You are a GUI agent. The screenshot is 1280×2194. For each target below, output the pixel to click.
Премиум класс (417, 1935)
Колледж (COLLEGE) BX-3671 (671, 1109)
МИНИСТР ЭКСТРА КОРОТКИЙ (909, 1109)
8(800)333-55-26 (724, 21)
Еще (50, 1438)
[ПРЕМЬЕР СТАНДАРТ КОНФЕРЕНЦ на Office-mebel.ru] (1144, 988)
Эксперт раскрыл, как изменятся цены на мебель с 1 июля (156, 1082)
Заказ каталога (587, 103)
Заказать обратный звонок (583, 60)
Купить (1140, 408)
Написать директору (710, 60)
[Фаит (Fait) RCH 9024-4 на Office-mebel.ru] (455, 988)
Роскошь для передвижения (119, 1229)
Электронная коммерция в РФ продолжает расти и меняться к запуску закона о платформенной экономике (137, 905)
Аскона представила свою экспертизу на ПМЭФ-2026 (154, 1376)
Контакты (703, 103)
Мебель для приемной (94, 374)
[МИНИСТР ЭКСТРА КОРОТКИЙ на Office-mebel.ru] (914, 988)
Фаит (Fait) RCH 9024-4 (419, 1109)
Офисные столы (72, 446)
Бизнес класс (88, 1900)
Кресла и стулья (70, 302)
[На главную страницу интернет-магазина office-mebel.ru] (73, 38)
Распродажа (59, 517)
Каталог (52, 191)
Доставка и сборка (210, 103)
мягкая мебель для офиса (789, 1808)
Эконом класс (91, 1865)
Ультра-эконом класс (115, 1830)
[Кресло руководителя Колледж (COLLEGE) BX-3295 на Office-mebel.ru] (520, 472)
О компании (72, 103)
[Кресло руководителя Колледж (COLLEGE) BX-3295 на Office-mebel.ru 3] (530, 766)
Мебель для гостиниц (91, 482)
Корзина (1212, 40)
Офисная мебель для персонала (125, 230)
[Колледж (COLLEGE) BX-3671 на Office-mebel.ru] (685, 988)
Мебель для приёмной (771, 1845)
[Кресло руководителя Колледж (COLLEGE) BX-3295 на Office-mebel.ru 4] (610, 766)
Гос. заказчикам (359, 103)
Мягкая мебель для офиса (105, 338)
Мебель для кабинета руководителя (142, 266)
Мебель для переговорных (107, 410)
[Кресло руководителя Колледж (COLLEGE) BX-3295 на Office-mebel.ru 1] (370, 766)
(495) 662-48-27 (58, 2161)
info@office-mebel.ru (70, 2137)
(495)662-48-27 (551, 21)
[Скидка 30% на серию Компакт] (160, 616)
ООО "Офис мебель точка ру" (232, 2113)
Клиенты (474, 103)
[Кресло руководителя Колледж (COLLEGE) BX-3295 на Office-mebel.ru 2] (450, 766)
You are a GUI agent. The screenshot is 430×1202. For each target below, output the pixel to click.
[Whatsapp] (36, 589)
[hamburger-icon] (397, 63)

- TASK TO CARRY OUT -
Given the data above, transcribe exactly the lines from the one containing "(495) 662-48-27 (58, 2161)" down to the one containing "2] (450, 766)", and no others.

- SOLUTION TO THIS EXERCISE -
(495) 662-48-27 (58, 2161)
info@office-mebel.ru (70, 2137)
(495)662-48-27 (551, 21)
[Скидка 30% на серию Компакт] (160, 616)
ООО "Офис мебель точка ру" (232, 2113)
Клиенты (474, 103)
[Кресло руководителя Колледж (COLLEGE) BX-3295 на Office-mebel.ru 2] (450, 766)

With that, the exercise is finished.